Exercise goal: Take the line containing "This screenshot has width=675, height=425." and every line after it to the end of the records, and copy them exactly, excluding pictures.

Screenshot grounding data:
-- Opening Marker --

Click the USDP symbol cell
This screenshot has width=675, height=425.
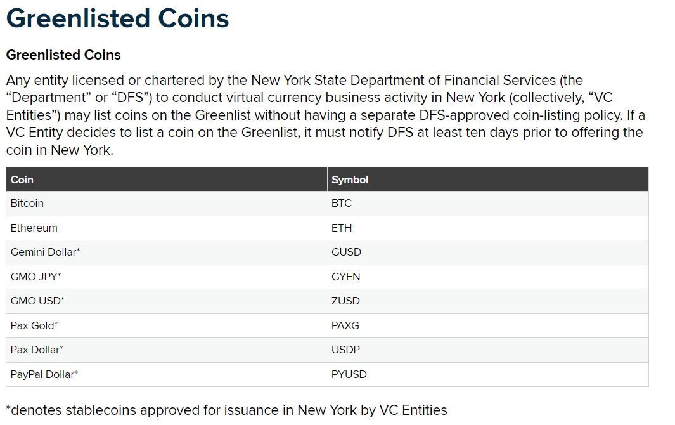tap(345, 350)
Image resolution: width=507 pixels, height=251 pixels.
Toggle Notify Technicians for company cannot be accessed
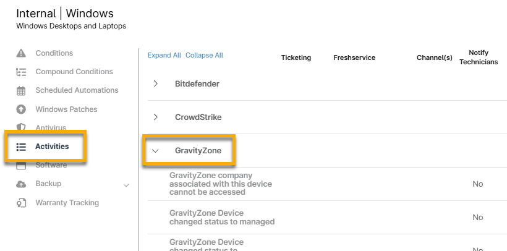[x=477, y=184]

-- Closing Marker --

Answer to the exercise:
This screenshot has width=675, height=425.
tap(345, 350)
Image resolution: width=507 pixels, height=251 pixels.
Toggle Notify Technicians for company cannot be accessed
[x=477, y=184]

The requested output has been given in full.